Pick out every line in the entries below that contains the word "bottom", treating uppercase and lowercase as different, and copy each of those lines.
== == ==
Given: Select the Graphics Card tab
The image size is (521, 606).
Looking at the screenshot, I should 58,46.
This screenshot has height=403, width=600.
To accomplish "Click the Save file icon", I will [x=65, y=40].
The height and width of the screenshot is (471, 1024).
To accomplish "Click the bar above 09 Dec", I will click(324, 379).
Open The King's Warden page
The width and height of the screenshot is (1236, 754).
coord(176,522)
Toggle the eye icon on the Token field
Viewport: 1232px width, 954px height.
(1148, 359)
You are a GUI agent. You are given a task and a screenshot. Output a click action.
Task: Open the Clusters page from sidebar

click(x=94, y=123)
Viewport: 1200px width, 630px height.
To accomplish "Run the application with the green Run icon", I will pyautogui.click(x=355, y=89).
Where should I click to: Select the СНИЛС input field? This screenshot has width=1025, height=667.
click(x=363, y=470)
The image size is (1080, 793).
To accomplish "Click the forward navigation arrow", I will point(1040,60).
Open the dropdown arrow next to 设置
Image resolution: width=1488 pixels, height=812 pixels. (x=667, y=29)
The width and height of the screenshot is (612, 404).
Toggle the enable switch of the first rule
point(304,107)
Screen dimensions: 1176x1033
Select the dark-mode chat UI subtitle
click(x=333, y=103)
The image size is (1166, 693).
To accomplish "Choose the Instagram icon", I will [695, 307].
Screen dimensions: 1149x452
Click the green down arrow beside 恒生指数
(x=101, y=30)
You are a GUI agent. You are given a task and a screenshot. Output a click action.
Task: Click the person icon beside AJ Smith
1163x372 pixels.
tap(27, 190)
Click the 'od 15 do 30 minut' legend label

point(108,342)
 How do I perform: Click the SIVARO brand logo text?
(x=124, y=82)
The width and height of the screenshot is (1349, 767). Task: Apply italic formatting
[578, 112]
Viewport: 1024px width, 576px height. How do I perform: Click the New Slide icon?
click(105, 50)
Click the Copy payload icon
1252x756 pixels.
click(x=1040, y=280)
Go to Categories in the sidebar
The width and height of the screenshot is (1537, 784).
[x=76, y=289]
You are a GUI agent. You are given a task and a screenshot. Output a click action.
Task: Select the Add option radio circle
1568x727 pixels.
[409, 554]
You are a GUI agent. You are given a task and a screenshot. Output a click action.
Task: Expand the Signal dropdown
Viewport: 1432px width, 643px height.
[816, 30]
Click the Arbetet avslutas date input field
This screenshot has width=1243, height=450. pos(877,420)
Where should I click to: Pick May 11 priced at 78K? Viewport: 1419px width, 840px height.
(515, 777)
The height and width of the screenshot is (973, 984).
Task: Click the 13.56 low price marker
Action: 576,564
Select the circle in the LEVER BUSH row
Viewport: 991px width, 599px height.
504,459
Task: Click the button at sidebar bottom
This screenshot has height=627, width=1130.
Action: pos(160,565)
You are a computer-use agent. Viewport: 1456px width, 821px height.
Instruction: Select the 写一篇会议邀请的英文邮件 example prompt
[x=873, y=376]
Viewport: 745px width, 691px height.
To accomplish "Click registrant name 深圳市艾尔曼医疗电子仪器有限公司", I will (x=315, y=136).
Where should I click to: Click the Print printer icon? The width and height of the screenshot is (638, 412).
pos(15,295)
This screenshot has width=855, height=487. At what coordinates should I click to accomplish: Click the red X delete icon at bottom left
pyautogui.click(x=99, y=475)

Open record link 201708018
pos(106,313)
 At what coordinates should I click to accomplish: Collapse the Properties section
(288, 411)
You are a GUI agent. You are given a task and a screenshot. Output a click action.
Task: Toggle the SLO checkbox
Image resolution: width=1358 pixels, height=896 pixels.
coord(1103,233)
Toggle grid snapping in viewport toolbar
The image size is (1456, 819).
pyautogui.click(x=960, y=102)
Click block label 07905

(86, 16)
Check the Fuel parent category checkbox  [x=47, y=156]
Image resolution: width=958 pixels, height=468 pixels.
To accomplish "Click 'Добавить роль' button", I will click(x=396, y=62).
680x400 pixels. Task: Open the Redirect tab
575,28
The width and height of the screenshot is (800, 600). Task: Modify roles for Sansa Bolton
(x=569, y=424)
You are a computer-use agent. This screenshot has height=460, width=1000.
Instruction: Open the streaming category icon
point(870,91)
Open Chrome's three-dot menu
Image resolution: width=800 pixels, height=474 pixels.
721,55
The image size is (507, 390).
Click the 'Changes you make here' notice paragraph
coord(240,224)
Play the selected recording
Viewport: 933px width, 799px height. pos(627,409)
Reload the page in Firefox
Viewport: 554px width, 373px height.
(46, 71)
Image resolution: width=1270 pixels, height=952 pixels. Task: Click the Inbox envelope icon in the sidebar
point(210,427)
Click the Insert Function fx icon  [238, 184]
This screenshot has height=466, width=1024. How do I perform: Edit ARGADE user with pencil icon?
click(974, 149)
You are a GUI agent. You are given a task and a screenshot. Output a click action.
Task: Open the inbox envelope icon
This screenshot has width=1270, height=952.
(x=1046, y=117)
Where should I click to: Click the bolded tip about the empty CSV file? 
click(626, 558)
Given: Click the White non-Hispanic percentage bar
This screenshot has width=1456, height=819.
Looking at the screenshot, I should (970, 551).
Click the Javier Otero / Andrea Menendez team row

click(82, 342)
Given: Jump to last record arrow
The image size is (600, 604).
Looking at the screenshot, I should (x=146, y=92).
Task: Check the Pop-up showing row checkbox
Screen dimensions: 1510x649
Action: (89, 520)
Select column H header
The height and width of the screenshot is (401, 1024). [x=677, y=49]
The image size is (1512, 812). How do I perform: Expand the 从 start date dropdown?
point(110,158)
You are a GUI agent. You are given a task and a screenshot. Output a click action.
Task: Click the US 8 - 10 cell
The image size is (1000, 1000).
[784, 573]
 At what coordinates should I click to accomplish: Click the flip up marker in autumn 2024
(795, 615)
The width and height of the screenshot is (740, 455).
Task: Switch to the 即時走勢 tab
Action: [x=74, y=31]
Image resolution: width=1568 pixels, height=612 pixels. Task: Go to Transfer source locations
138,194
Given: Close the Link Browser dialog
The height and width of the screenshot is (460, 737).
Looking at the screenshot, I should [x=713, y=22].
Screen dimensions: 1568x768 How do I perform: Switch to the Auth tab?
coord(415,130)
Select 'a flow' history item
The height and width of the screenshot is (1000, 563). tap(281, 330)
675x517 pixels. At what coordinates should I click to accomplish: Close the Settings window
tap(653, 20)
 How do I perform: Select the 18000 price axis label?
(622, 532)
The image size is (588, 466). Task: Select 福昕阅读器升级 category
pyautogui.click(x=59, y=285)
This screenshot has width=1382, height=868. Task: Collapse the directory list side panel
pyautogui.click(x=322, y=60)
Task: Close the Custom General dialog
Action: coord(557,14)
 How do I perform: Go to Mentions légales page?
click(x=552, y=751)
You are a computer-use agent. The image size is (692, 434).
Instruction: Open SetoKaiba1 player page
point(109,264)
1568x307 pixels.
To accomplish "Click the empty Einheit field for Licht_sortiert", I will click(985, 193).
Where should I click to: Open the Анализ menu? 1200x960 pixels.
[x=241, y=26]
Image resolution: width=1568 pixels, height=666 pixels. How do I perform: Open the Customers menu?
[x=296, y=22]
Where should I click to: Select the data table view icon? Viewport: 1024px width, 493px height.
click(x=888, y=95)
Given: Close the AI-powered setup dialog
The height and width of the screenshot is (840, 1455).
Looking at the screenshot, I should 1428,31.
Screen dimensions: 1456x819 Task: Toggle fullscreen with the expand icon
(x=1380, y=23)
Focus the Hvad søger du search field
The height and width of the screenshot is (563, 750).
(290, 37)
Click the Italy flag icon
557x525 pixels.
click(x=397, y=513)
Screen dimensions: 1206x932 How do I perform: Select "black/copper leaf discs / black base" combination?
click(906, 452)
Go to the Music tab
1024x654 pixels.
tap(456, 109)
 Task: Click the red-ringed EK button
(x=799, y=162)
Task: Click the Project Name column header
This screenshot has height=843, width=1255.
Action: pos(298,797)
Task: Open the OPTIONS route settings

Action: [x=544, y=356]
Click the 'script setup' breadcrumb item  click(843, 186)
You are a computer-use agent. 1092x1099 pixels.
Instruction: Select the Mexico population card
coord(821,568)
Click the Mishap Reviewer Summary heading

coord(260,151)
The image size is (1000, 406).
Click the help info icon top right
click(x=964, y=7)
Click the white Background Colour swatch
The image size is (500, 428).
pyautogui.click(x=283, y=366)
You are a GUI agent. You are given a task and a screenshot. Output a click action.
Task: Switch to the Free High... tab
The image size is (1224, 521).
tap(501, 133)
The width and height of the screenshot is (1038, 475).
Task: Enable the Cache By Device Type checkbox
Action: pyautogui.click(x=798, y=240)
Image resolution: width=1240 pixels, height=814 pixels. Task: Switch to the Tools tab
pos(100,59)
== == ==
*FINISHED EXERCISE:*
Task: Click the button at sidebar bottom
This screenshot has width=855, height=487. At what coordinates should I click to accomplish: Click the red X delete icon at bottom left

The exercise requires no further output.